● Exercise set
a) In the page on the C rand() function, what minimum value does the ANSI C standard set for RAND_MAX?
b) Continue the page on using the C rand() function from the point where it stops.

USING THE C OR C++ rand() FUNCTION

GENERATING RANDOM INTEGERS WITHIN A DESIRED RANGE ADDITIVE CONGRUENTIAL RANDOM NUMBER GENERATORS
index
Back to Deley's Homepage



USING THE C OR C++ rand() FUNCTION

The ANSI C standard only states that rand() is a random number generator which generates integers in the range [0,RAND_MAX] inclusive, with RAND_MAX being a value defined in stdlib.h, and RAND_MAX being at least 32767. Note that 32767 isn't a very big number. If RAND_MAX is only 32767 then you can probably get only about 20,000 random numbers before the sequence starts to lose its randomness. Note that RAND_MAX may be larger. Check what the value of RAND_MAX is for you. A rule of thumb is you can generate around 2/3 of RAND_MAX random numbers before it becomes obvious what the remaining numbers are going to be and the sequence loses its randomness. To be safe I recommend generating no more than 1/10 of RAND_MAX random numbers.1

If you need to generate more than 1/10 of RAND_MAX random numbers then have a look at the newer and better portable random number generators at SOURCE CODE AND DISCUSSION OF NEWER & BETTER RANDOM NUMBER GENERATORS

DETERMINING VALUE OF RAND_MAX
#include <stdio.h>
#include <stdlib.h>
main()
{
    printf("RAND_MAX = %u\n", RAND_MAX);
}


EXAMPLE USE OF THE C AND C++ rand() FUNCTION:
#include <stdio.h>
#include <stdlib.h>

main()
{
/* DEFINE VARIABLES */
   int seed;         /* Choose any integer value for seed to initialize the random number generator with. The same value of seed will always produce the same sequence of random numbers. To get a different sequence of random numbers next time, choose a different value of seed.

● Record list
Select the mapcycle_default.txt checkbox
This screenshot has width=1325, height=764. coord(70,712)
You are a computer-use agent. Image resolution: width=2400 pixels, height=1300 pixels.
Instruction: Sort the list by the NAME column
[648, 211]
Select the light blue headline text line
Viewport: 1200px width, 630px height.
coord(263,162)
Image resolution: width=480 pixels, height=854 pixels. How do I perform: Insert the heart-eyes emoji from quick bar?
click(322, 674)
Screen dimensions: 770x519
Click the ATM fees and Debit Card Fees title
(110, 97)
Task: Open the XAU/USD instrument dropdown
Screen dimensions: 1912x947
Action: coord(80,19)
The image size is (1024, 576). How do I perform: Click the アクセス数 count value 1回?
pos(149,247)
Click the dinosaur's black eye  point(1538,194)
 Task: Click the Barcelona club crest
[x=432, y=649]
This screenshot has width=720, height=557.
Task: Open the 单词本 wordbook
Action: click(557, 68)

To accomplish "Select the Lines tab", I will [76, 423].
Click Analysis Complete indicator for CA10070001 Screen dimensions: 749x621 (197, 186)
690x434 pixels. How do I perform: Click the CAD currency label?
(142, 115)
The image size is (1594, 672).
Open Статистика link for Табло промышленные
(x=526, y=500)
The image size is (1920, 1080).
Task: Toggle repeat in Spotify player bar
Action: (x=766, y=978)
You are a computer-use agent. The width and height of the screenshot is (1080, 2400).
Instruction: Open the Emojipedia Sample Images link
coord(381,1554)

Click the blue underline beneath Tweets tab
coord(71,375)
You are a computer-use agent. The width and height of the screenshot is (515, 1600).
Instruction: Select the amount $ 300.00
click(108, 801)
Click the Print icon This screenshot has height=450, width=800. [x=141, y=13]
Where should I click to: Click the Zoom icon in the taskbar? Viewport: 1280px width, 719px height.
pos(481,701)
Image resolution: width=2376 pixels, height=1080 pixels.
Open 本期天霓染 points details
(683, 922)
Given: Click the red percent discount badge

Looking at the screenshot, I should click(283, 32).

● Task-by-task outputs
a) RAND_MAX must be at least 32767.

b)
Note: on Microsoft Visual C++ 6.0, if seed is negative than a seed value from the system clock is used. Also check for a randomize() function on your compiler. */

double r;/* random value in range [0,1) */

long int M;/* user supplied upper boundary */

double x;/* random value in range [0,M) */
int y;/* random integer in range [0,M) if M is an integer then range = [0,M-1] */
int z;/* random integer in range [1,M+1) if M is an integer then range = [1,M] */
int count;/* just a variable we need to count how many random numbers we've made for this example */
/*BEGIN CODE*/
seed = 10000;/* choose a seed value */
srand(seed);/*initialize random number generator*/

M = 1000;/* Choose M. Upper bound. (M should be much less than RAND_MAX. See below.) */
   for(count=1; count<=20; ++count)
{
       r = (   (double)rand() / ((double)(RAND_MAX)+(double)(1)) );
                                   /* r is a random floating point value in the range [0,1) {including 0, not including 1}. Note we must convert rand() and/or RAND_MAX+1 to floating point values to avoid integer division. In addition, Sean Scanlon pointed out the possibility that RAND_MAX may be the largest positive integer the architecture can represent, so (RAND_MAX+1) may result in an overflow, or more likely the value will end up being the largest negative integer the architecture can represent, so to avoid this we convert RAND_MAX and 1 to doubles before adding. */
       x = (r * M);
                                   /* x is a random floating point value in the range [0,M) {including 0, not including M}. */
       y = (int) x;
                                   /* y is a random integer in the range [0,M) {including 0, not including M}. If M is an integer then the range is [0,M-1] {inclusive} */
       z = y + 1;
                                   /* z is a random integer in the range [1,M+1) {including 1, not including M+1}. If M is an integer then the range is [1,M] {inclusive} */
       printf("random number %3d %5f %5f %5d %5d\n",count,r,x,y,z);
   }
}

You can expand or contract the range by choosing a value for M. You can shift the range up or down the number line by adding or subtracting a fixed value. You can even flip the range over by multiplying by -1.

Note: Do NOT use

      y = rand()  %  M;

as this focuses on the lower bits of rand(). For linear congruential random number generators, which rand() often is, the lower bytes are much less random than the higher bytes. In fact the lowest bit cycles between 0 and 1. Thus rand() may cycle between even and odd (try it out). Note rand() does not have to be a linear congruential random number generator. It's perfectly permissible for it to be something better which does not have this problem.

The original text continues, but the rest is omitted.